# Anyone know a way to edit .sys files?



## scope54 (Nov 2, 2005)

Anyone know a way to edit .sys files?
If there is a program or anything...


----------



## Thermopylae_480 (Nov 2, 2005)

You can use notepad to edit some of them, like config.sys, but I think a large majority are encrypted in some way.


----------



## Solaris17 (Nov 2, 2005)

Thermopylae_480 said:
			
		

> but I think a large majority are encrypted in some way.




 well if u knew what way that would totally defeat the concept of encryption eh?


----------



## Thermopylae_480 (Nov 2, 2005)

> well if u knew what way that would totally defeat the concept of encryption eh?



Ok.  So I guess that was a little redundant on my part.


----------



## W1zzard (Nov 2, 2005)

there isn't really "encryption" .. it's just that it's machine code .. depending on what you are trying to you a hex editor or disassembler should suit your needs.

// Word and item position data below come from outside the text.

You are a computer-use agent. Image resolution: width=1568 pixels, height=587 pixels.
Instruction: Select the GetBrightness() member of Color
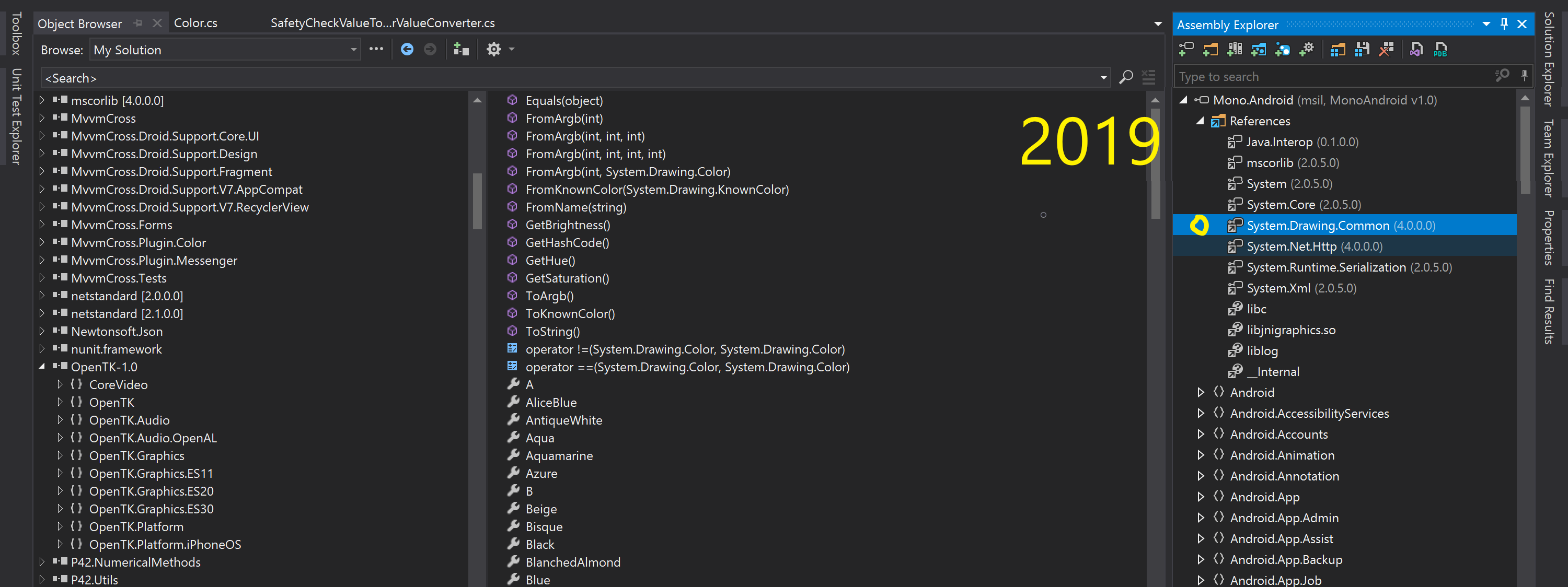coord(567,225)
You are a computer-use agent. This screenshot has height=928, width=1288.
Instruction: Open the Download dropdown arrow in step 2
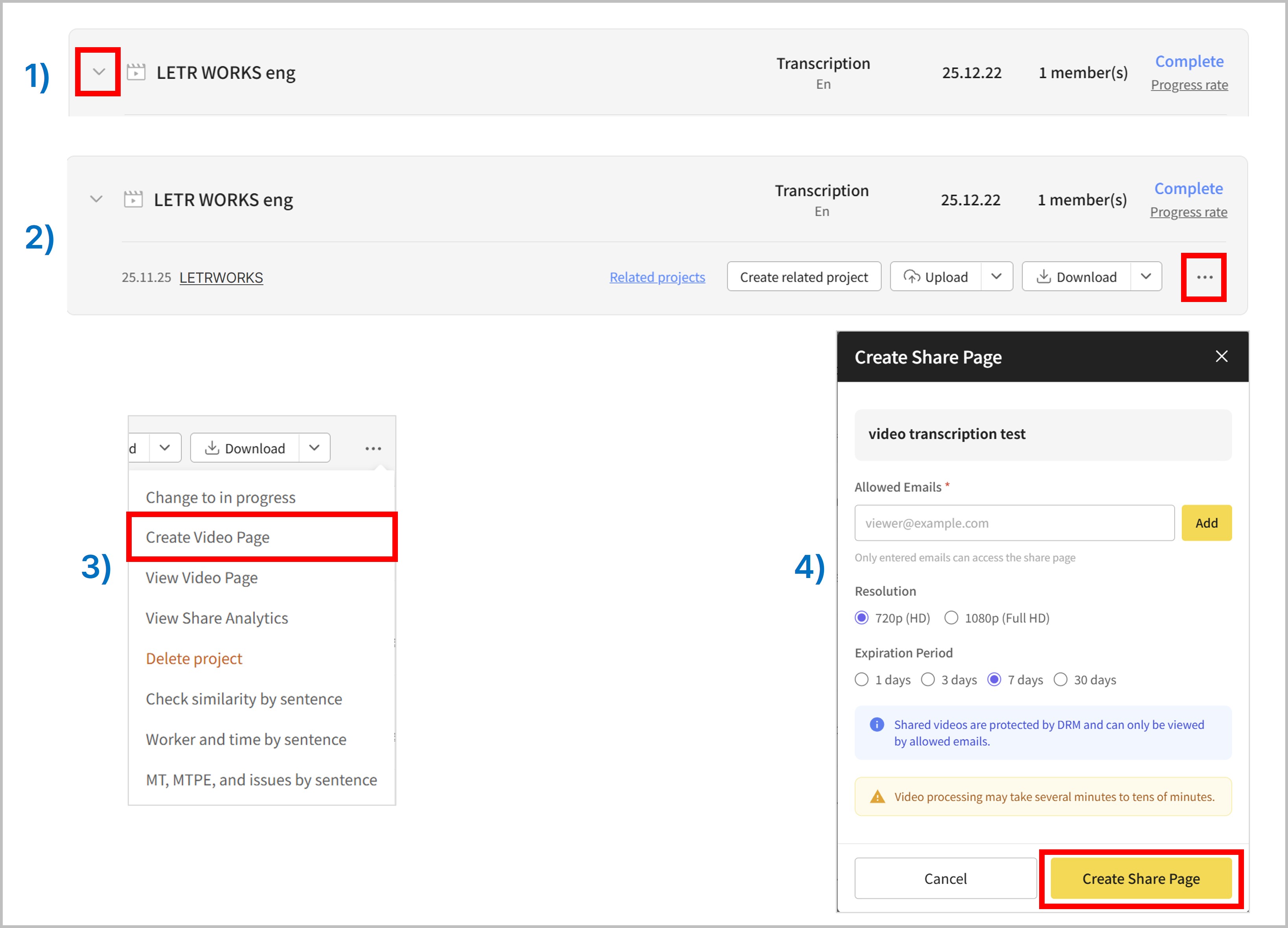pos(1145,276)
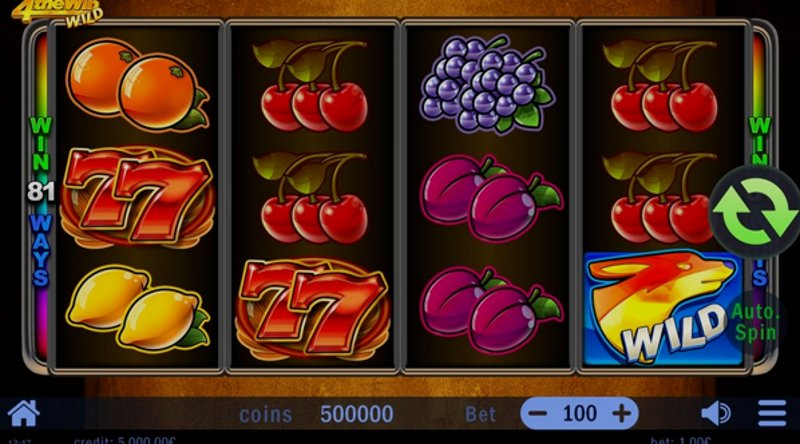Click the double sevens on second reel
800x444 pixels.
coord(313,308)
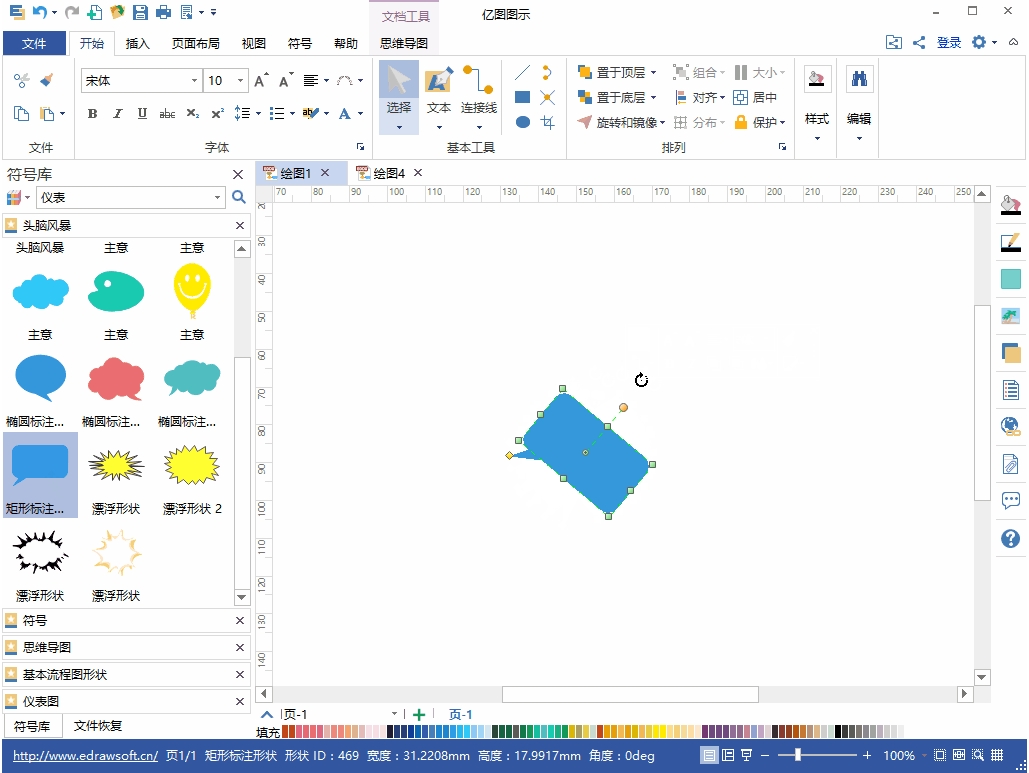Toggle italic text formatting
The image size is (1029, 773).
117,114
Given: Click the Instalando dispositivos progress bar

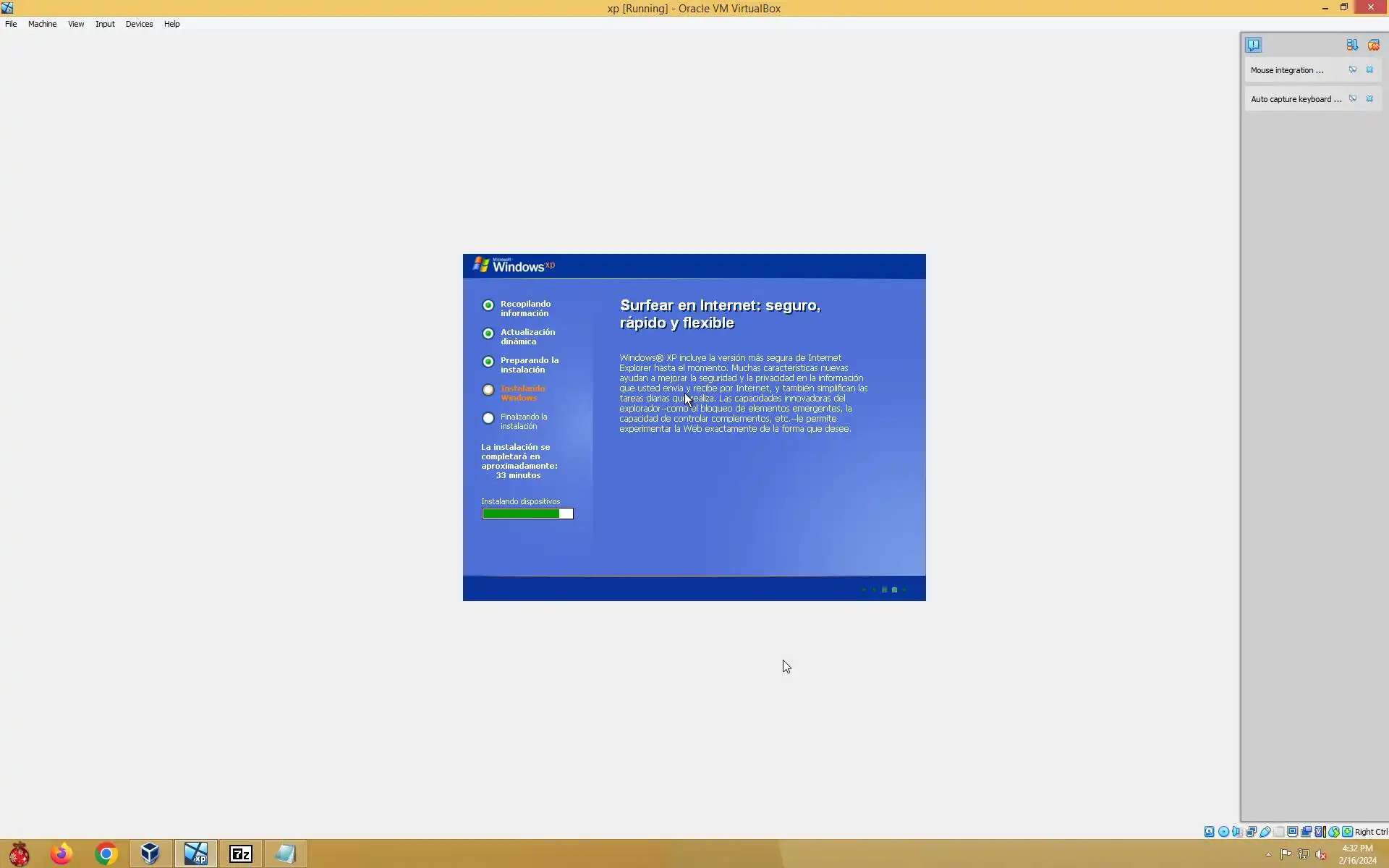Looking at the screenshot, I should (x=527, y=514).
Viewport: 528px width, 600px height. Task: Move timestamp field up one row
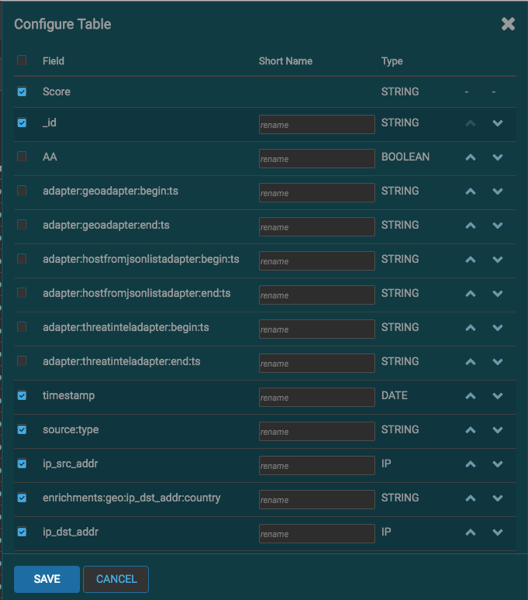pyautogui.click(x=471, y=396)
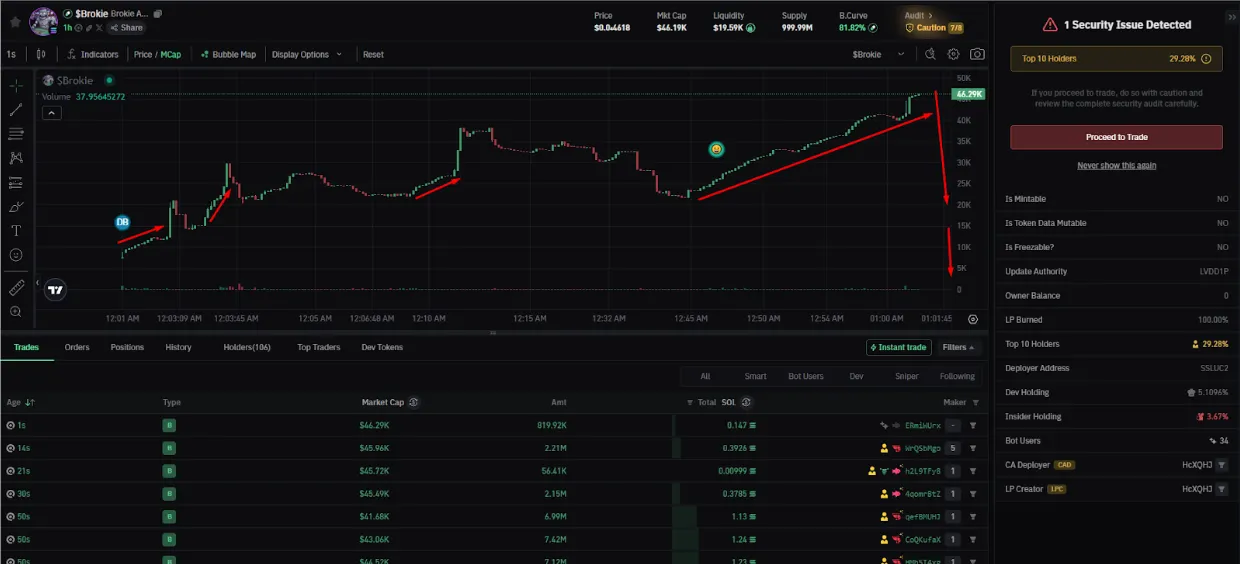Collapse the security panel with double chevron
This screenshot has width=1240, height=564.
pos(1229,17)
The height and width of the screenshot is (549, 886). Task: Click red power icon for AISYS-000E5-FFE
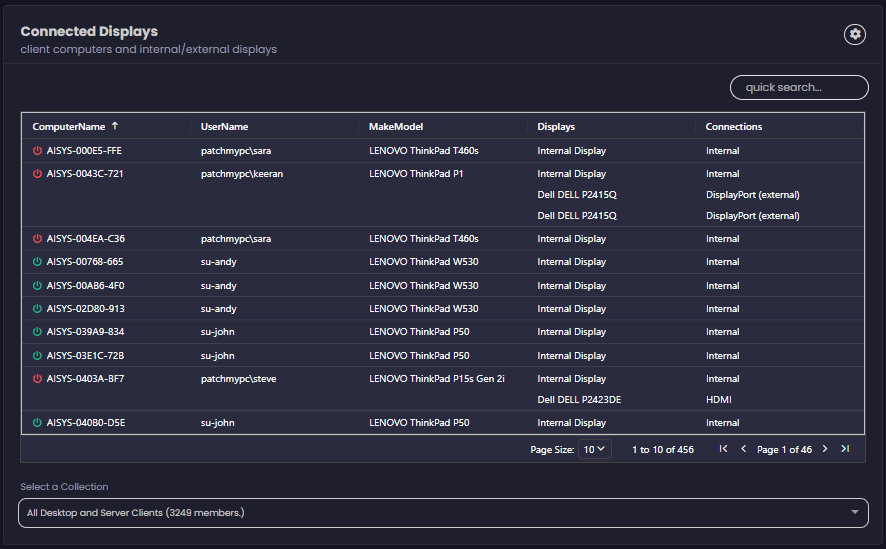click(x=38, y=151)

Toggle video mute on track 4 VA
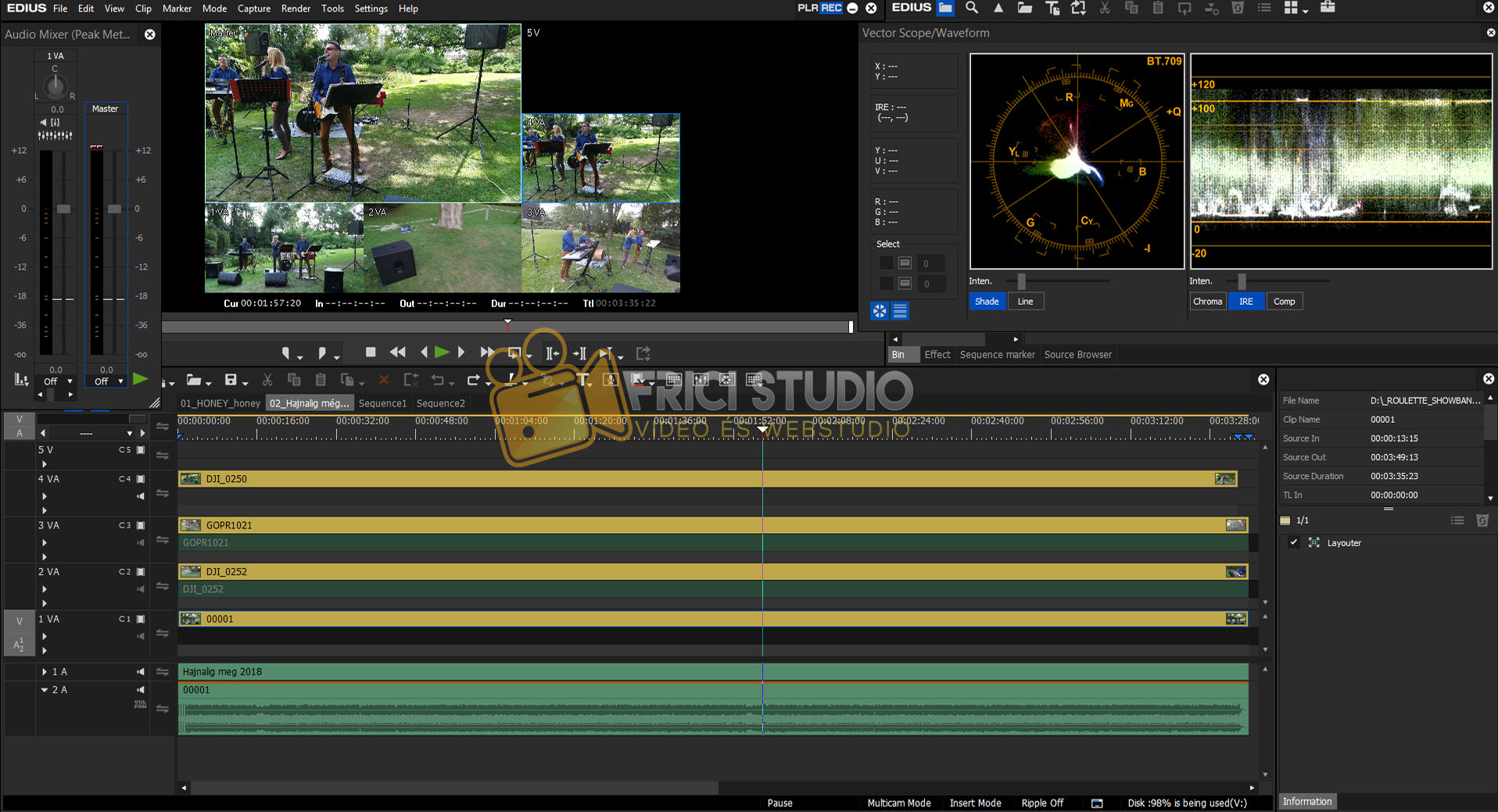[x=141, y=479]
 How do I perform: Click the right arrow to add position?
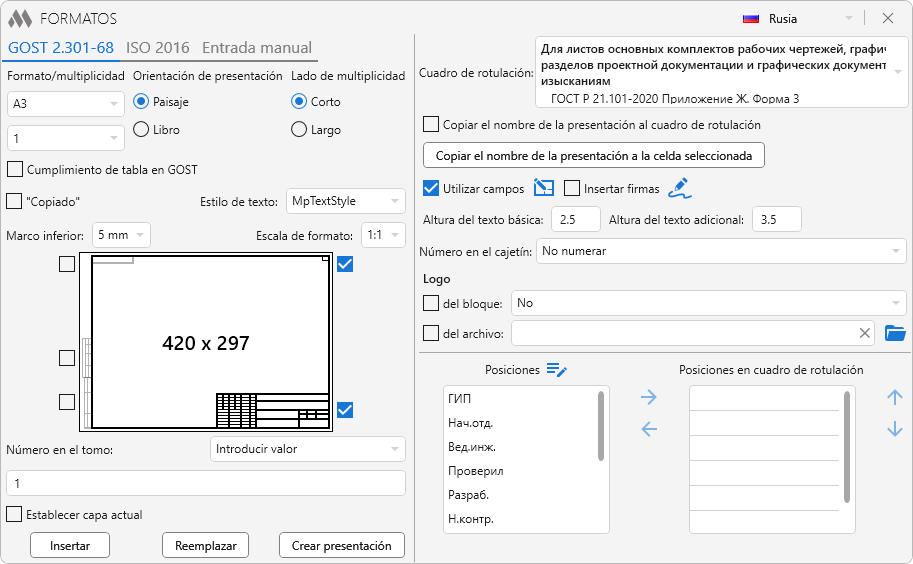click(x=649, y=398)
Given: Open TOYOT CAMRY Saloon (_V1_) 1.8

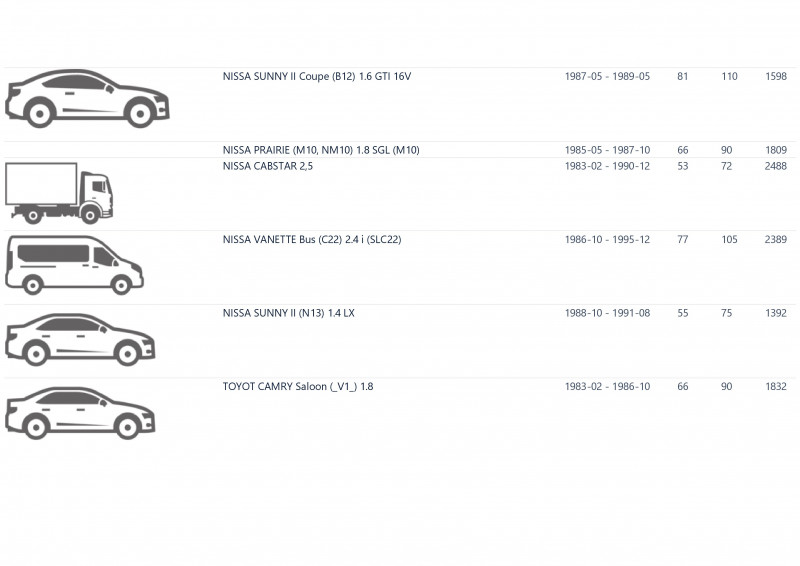Looking at the screenshot, I should (x=298, y=386).
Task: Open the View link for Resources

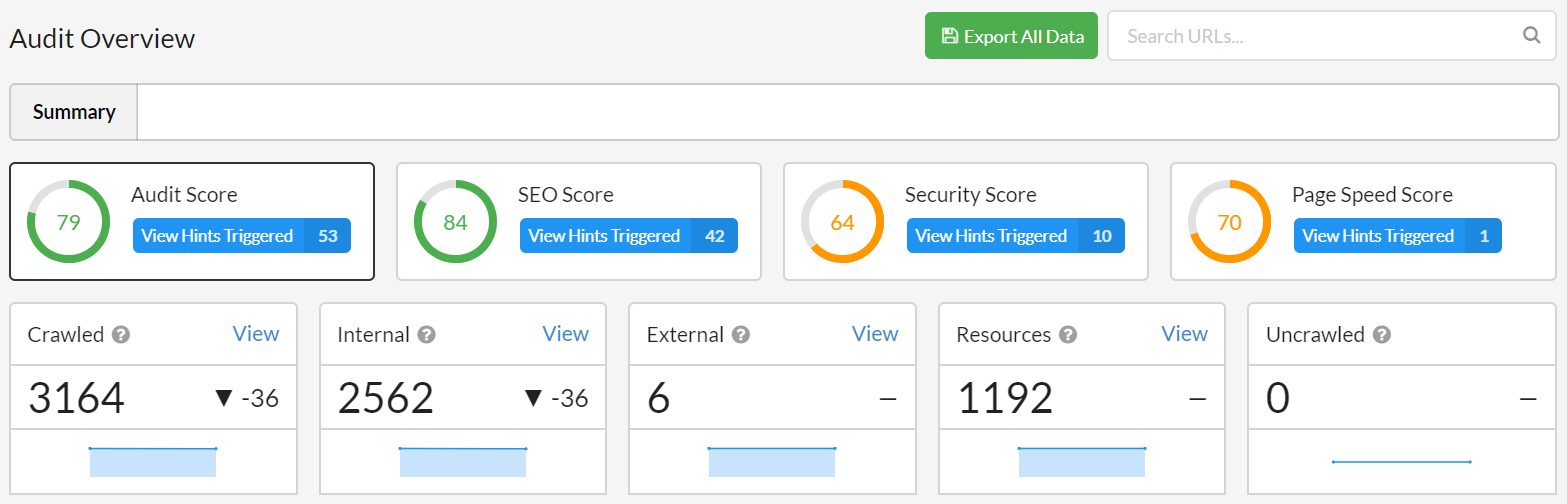Action: point(1184,334)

what are you trying to do?


----------



## Thermopylae_480 (Nov 2, 2005)

Ah. Cool.  I didn't think of using a Hex editor.


----------



## scope54 (Nov 3, 2005)

i want to edit the ati2mtag.sys

i usd a hex editor, but i dont know how to look for things.


----------



## Thermopylae_480 (Nov 3, 2005)

If you don't know how to read Hex then you will probably have a hard time.


----------